* O que fazer *
Reescreva todos os dados abaixo trocando "icon" por "symbol", sem mudar mais nada, e deixe as imagens fora da resposta.

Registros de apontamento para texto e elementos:
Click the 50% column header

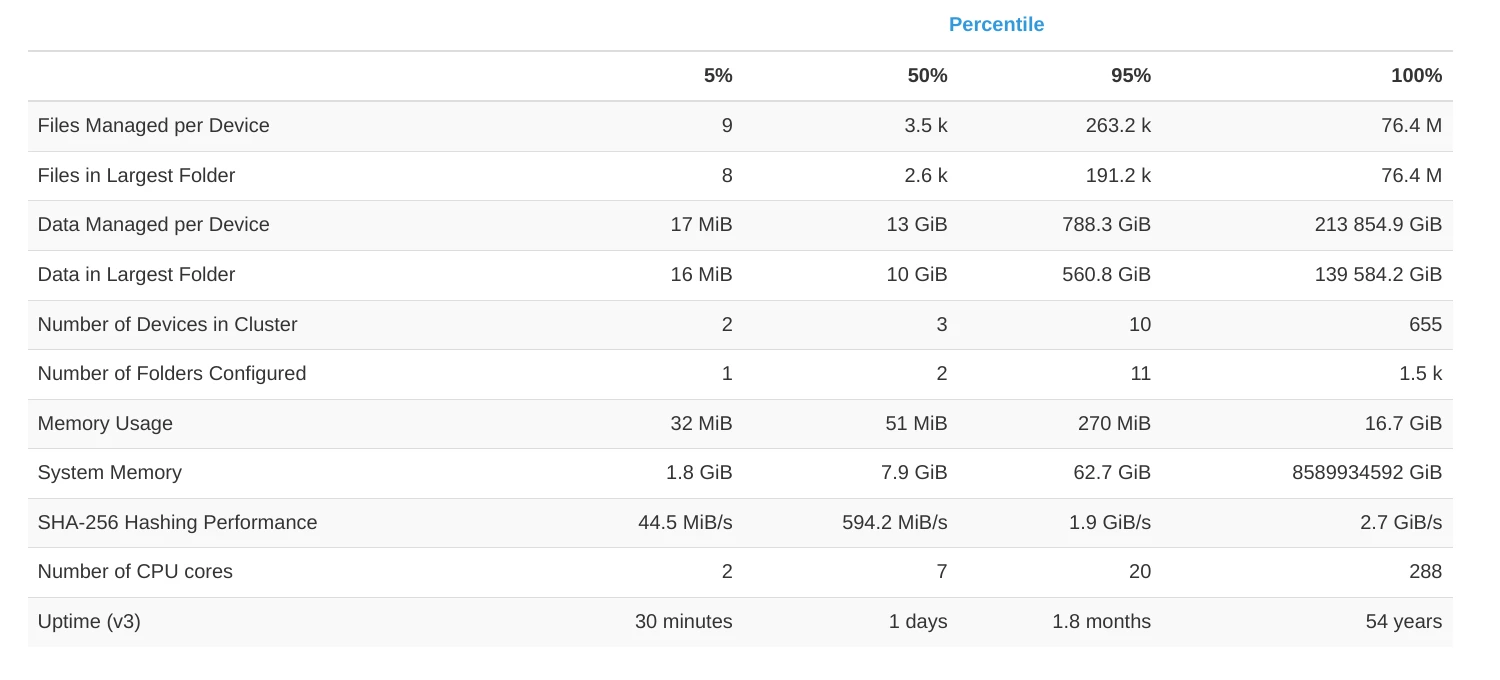927,76
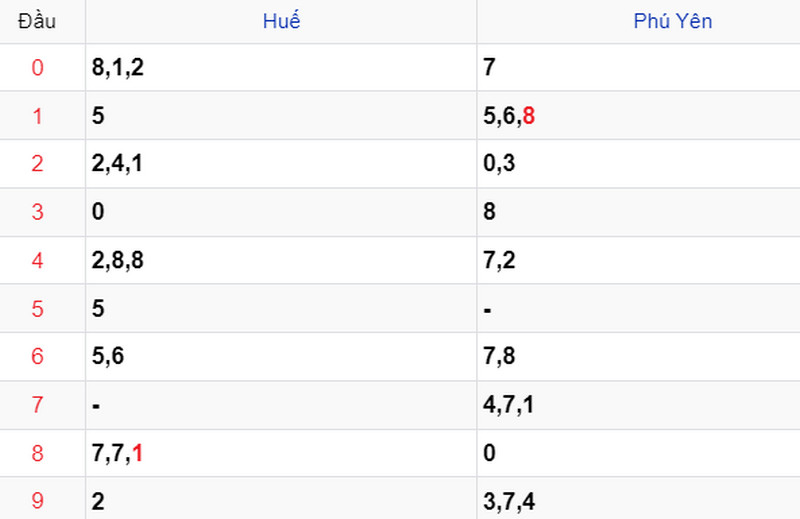Select the red 6 in Đầu column
Viewport: 800px width, 519px height.
pyautogui.click(x=37, y=356)
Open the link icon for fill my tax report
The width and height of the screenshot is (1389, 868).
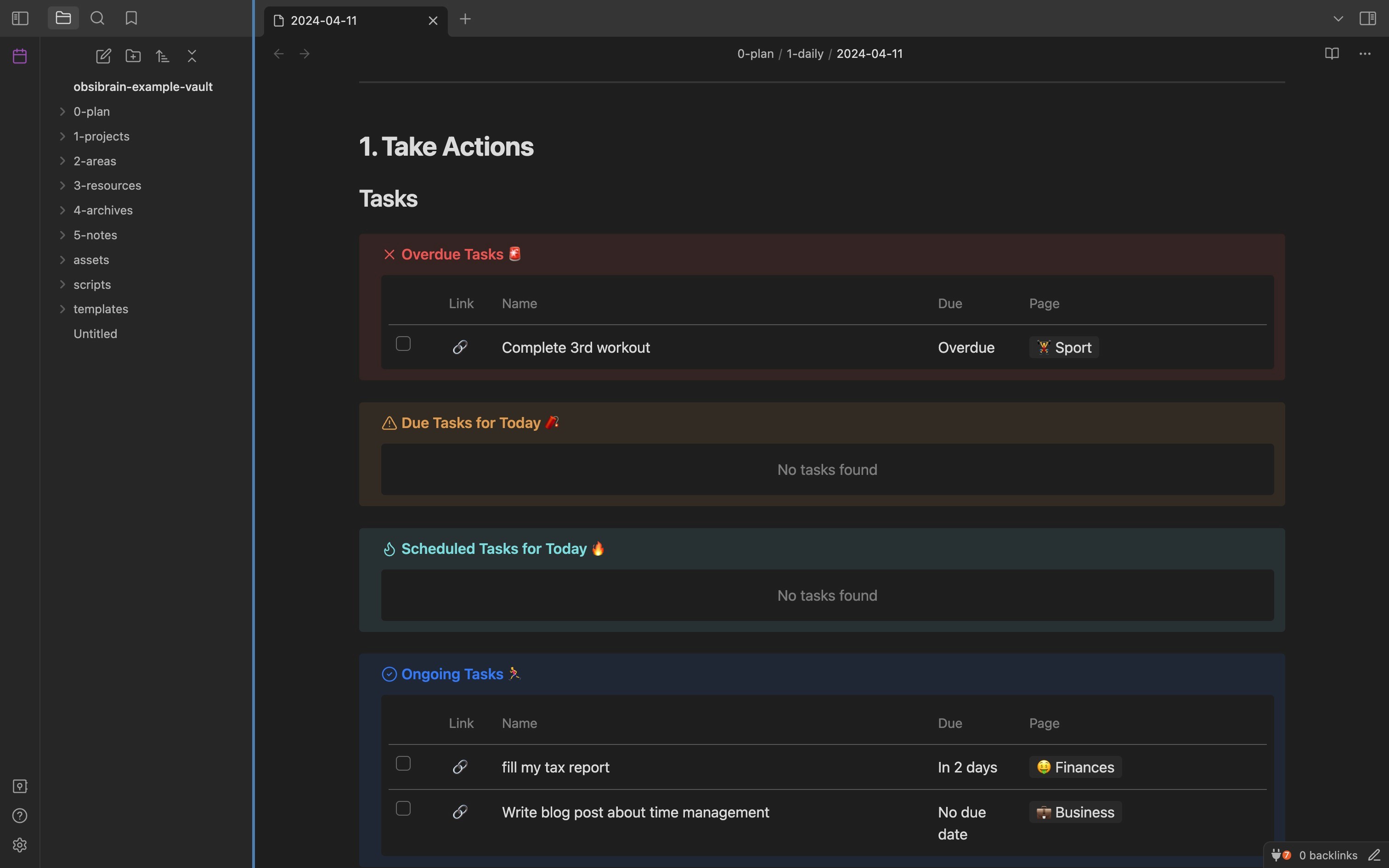pyautogui.click(x=460, y=767)
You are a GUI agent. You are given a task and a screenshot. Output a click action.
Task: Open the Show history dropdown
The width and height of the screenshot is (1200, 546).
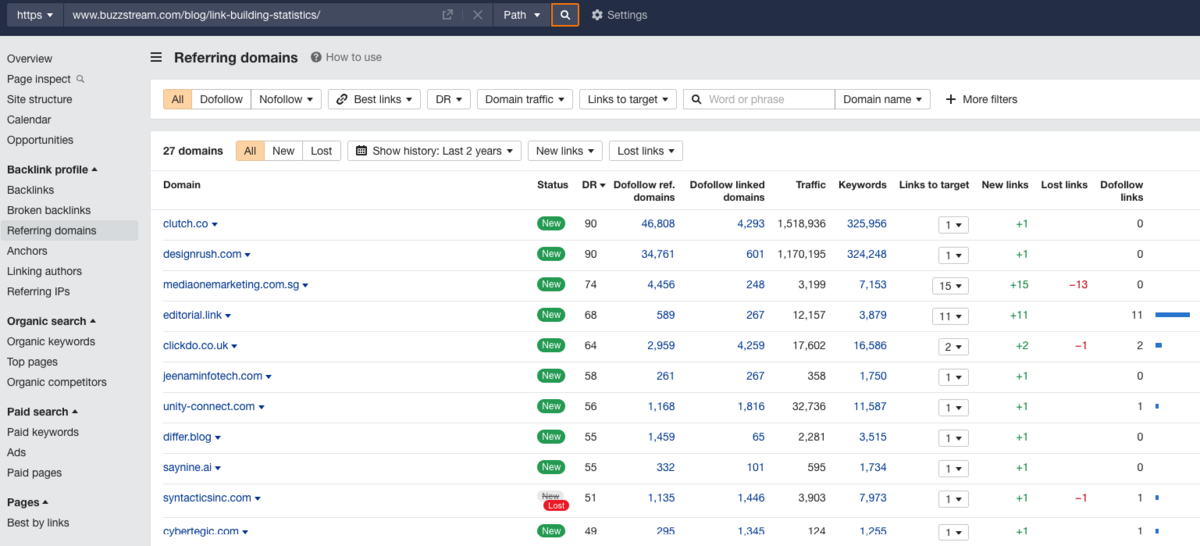pos(434,151)
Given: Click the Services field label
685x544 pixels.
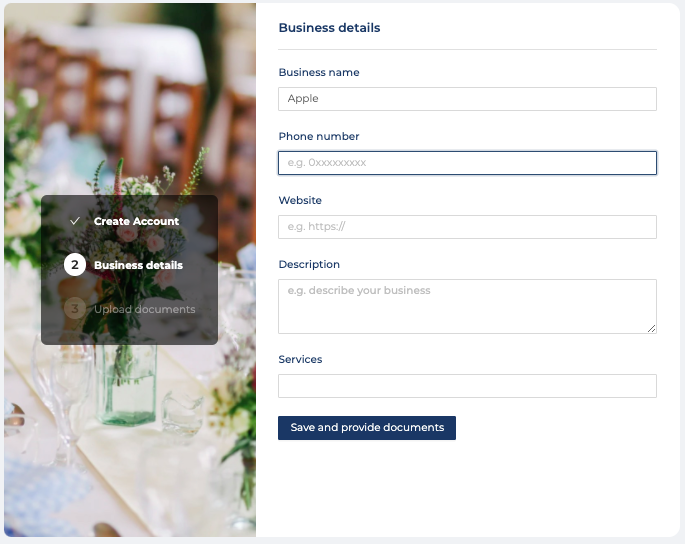Looking at the screenshot, I should [300, 359].
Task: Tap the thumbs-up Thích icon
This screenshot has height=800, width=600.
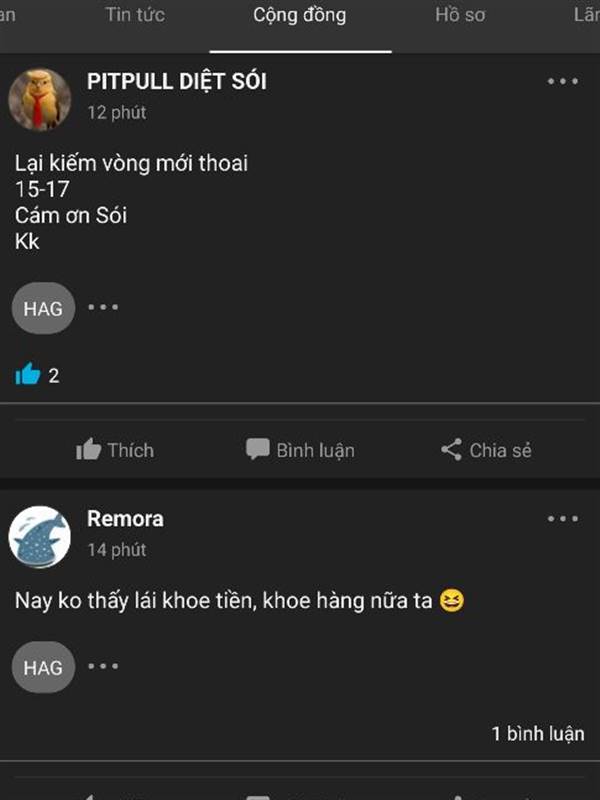Action: click(x=89, y=450)
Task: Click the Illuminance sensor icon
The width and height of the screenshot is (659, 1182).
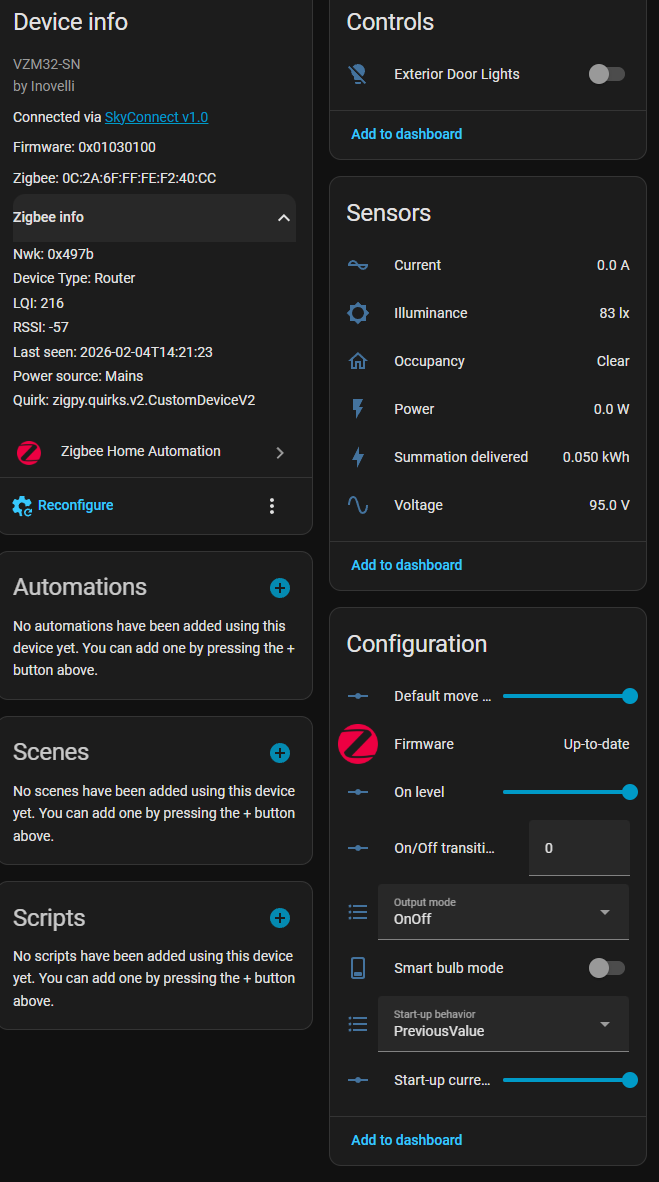Action: [358, 313]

* Tarefa concluída *
Click the 50% column header

927,76
Select the red 6 in Đầu column
Viewport: 800px width, 519px height.
pyautogui.click(x=37, y=356)
Open the link symbol for fill my tax report
The width and height of the screenshot is (1389, 868).
pyautogui.click(x=460, y=767)
You are a GUI agent. You are given a task and a screenshot. Output a click action.
Task: Open the Show history dropdown
The width and height of the screenshot is (1200, 546).
pos(434,151)
Given: Click the Services field label
685x544 pixels.
Looking at the screenshot, I should [300, 359].
Task: Tap the thumbs-up Thích symbol
This screenshot has height=800, width=600.
Action: click(x=89, y=450)
Task: Click the Illuminance sensor symbol
The width and height of the screenshot is (659, 1182).
Action: [358, 313]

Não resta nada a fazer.